Appreciating Animals
“Animal appreciate,
machines depreciate”
I may have quoted this
here before but it is my favorite saying from Joel Salatin (farmer
author and educator around grass-fed, integrated farm livestock
systems).
As I look around our
farm, I keep trying to find ways to work with our animals to reduce
the work done by machine and to integrate the animals more fully into
the farm operations. It means watching them and seeing how their
normal behaviours and diet can be used to do work – work that I
don't like doing myself. It may mean that I seem lazy but I don't
find myself sitting around and lounging much so am not going to worry
about that accusation.
Our latest example of
this is the home we've given our three little pigs. Our two girls
will become our mamas and our little boy, breakfast :) But for now –
they are our garden clean-up crew and rototillers.

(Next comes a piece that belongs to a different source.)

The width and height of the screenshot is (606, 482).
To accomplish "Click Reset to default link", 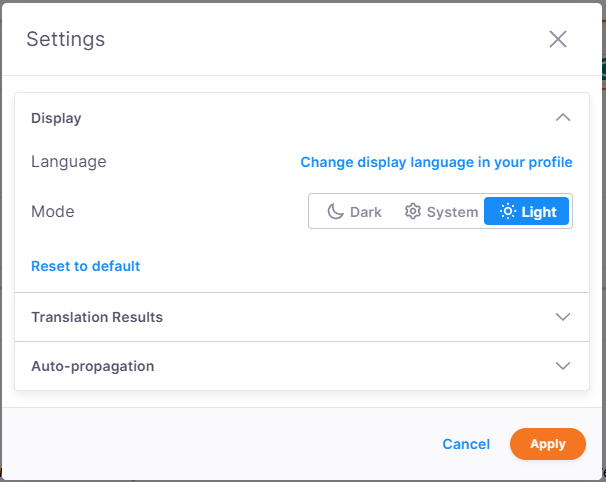I will point(85,266).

As the garden was
pulled in over the fall, we expanded their area and have watched them
explore the plants left standing and dig for who-knows-what in the
soil. They are breaking up and working in the organic matter we left
in the garden all summer and are growing into happy, healthy pigs
while doing so.
Their home is a house
of bales, insulated panels and a rebar hoop house (that once held our
tomatoes). As the story goes – building out of one material made
the three little pigs' houses vulnerable so we figure the cooperation
between these materials and structures will work better. They seem
to like it – as the first snows are falling, they have been
reluctant to come out of their straw bed for breakfast.
There is work involved
in the animals but working with them makes for a more enjoyable day
than working around them does. Stacking functions like this means
that we just might find some more time to curl up with a book inside
instead of managing two sets of chores: the pigs are doing one set
for us. Plus, when they are done their job – instead of being
parked in the 'old tractor graveyard' that every farm seems to have:
they go into our freezer and onto our plate. They appreciate in
value as time passes and we appreciate them.